SSS 3 students will start writing the West African Senior School Certificate Examination (WASSCE) from August 17, 2020. pic.twitter.com/LrWtzD63uN
— Pulse Nigeria (@PulseNigeria247) July 27, 2020
Meanwhile, according to the report, a significant number of Nigerian cannot afford wifi.
“Thousands of our kids in secondary and primary schools across slums and underserved communities weren’t learning, and many were being engaged in various abusive activities,” says Otto Orondaam, Founder of Slum2School Africa. “So we decided to build the first virtual learning classroom and studio in Nigeria, and also get digital tablets, laptops to thousands of these kids to aid virtual learning.
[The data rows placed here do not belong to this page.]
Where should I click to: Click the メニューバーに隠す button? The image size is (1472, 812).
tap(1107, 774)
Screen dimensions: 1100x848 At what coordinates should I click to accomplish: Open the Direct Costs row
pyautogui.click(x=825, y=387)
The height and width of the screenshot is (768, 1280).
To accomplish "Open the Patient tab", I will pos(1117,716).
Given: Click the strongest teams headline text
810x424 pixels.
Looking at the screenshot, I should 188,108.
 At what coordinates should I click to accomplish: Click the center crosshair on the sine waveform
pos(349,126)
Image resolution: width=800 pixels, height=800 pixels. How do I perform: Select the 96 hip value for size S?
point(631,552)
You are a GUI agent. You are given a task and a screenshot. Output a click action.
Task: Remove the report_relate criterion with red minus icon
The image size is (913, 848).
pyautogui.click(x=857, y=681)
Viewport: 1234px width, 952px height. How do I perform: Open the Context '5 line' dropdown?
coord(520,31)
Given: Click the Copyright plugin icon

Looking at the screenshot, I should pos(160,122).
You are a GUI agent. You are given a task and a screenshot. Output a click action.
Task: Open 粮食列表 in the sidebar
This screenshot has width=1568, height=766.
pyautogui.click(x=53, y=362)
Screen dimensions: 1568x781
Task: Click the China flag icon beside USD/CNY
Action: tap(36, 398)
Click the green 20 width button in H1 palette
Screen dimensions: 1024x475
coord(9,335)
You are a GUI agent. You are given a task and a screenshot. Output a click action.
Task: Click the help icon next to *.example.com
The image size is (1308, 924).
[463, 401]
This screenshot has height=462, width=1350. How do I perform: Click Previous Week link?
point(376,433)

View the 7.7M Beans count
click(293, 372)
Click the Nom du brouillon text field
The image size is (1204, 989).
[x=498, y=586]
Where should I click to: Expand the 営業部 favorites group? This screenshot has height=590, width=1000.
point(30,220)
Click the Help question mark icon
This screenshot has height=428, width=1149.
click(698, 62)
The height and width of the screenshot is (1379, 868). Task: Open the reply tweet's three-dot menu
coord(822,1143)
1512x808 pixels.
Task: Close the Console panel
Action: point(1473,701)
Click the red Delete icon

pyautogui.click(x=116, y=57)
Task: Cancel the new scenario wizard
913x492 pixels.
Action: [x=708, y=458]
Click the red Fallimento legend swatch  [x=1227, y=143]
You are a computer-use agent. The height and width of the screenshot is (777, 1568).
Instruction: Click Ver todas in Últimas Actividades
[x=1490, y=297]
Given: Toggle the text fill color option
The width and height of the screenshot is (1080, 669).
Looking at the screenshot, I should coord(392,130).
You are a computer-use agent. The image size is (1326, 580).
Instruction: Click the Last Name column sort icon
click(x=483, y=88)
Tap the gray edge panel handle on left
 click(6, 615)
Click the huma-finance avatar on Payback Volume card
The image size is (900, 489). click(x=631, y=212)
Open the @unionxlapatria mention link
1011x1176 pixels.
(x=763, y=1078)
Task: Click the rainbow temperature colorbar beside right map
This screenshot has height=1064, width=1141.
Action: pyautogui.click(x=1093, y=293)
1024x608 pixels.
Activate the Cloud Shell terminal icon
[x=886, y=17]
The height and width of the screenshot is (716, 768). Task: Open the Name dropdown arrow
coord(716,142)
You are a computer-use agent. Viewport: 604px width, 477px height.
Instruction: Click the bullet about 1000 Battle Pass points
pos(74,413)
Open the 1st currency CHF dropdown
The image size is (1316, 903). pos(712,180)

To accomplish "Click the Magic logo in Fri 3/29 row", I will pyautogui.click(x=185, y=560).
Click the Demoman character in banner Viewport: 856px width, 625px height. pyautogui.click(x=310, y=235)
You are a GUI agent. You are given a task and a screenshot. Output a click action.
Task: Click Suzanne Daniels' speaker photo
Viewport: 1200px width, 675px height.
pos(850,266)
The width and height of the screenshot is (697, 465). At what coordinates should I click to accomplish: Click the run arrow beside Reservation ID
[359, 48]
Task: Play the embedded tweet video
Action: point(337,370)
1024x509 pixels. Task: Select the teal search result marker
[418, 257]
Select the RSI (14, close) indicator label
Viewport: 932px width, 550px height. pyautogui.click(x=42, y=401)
Today 108 kids are learning with their tablets and 840 kids have over 30 community teachers connected through laptops engaging them in cluster learning, but we still have thousands of kids to reach.”
Henry Godwin, a TeachForNigeria Fellow, explained what the government can do to bridge the digital divide that’s pushing out children in underserved communities and rural areas.
“Learning worksheets can be made available to children who are not digitally connected and they can still continue school work through those learning worksheets which are easily understandable,” he says. “There are also low cost tech solutions that can be deployed, and also learning tabs that are solar powered with preinstalled educational videos and content.”